■ Data to use ■
════

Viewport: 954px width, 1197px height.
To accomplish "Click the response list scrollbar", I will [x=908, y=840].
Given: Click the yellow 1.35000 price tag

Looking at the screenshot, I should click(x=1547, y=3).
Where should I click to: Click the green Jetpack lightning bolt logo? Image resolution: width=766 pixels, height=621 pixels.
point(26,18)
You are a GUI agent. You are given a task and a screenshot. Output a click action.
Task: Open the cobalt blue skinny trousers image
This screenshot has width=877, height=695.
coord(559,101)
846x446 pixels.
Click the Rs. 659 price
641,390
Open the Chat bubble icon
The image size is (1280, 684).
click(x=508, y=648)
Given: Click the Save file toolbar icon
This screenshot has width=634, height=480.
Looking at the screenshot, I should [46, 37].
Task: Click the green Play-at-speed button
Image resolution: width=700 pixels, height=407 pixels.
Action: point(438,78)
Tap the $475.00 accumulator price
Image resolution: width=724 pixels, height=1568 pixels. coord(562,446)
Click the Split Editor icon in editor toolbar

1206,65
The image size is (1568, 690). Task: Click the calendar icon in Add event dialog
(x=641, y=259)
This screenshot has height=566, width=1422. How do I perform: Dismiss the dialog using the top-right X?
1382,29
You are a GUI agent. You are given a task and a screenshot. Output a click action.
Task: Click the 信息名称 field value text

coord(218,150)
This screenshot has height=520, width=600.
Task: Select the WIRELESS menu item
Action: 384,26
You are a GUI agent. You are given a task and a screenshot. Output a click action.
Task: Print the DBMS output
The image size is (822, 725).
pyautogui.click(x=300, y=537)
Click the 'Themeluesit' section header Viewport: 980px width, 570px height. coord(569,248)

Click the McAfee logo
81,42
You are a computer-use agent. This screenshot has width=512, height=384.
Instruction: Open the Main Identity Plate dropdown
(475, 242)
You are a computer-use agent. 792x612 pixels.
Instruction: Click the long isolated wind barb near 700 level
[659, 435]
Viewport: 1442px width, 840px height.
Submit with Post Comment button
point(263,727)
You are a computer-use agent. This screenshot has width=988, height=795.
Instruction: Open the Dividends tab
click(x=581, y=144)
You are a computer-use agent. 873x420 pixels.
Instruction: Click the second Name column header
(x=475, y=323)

════

■ Work to do ■
Update the lines above by changing every "computer-use agent" to "screen automation agent" and leaving everything else unchanged.

■ Complete answer ■
Viewport: 954px width, 1197px height.
To accomplish "Click the response list scrollbar", I will [x=908, y=840].
Given: Click the yellow 1.35000 price tag

Looking at the screenshot, I should click(x=1547, y=3).
Where should I click to: Click the green Jetpack lightning bolt logo? Image resolution: width=766 pixels, height=621 pixels.
point(26,18)
You are a GUI agent. You are given a task and a screenshot. Output a click action.
Task: Open the cobalt blue skinny trousers image
This screenshot has width=877, height=695.
coord(559,101)
846x446 pixels.
Click the Rs. 659 price
641,390
Open the Chat bubble icon
The image size is (1280, 684).
click(x=508, y=648)
Given: Click the Save file toolbar icon
This screenshot has width=634, height=480.
Looking at the screenshot, I should [46, 37].
Task: Click the green Play-at-speed button
Image resolution: width=700 pixels, height=407 pixels.
Action: point(438,78)
Tap the $475.00 accumulator price
Image resolution: width=724 pixels, height=1568 pixels. coord(562,446)
Click the Split Editor icon in editor toolbar

1206,65
The image size is (1568, 690). Task: Click the calendar icon in Add event dialog
(x=641, y=259)
This screenshot has height=566, width=1422. How do I perform: Dismiss the dialog using the top-right X?
1382,29
You are a GUI agent. You are given a task and a screenshot. Output a click action.
Task: Click the 信息名称 field value text

coord(218,150)
This screenshot has height=520, width=600.
Task: Select the WIRELESS menu item
Action: 384,26
You are a GUI agent. You are given a task and a screenshot. Output a click action.
Task: Print the DBMS output
The image size is (822, 725).
pyautogui.click(x=300, y=537)
Click the 'Themeluesit' section header Viewport: 980px width, 570px height. coord(569,248)

Click the McAfee logo
81,42
You are a screen automation agent. This screenshot has width=512, height=384.
Instruction: Open the Main Identity Plate dropdown
(475, 242)
You are a screen automation agent. 792x612 pixels.
Instruction: Click the long isolated wind barb near 700 level
[659, 435]
Viewport: 1442px width, 840px height.
Submit with Post Comment button
point(263,727)
You are a screen automation agent. This screenshot has width=988, height=795.
Instruction: Open the Dividends tab
click(x=581, y=144)
You are a screen automation agent. 873x420 pixels.
Instruction: Click the second Name column header
(x=475, y=323)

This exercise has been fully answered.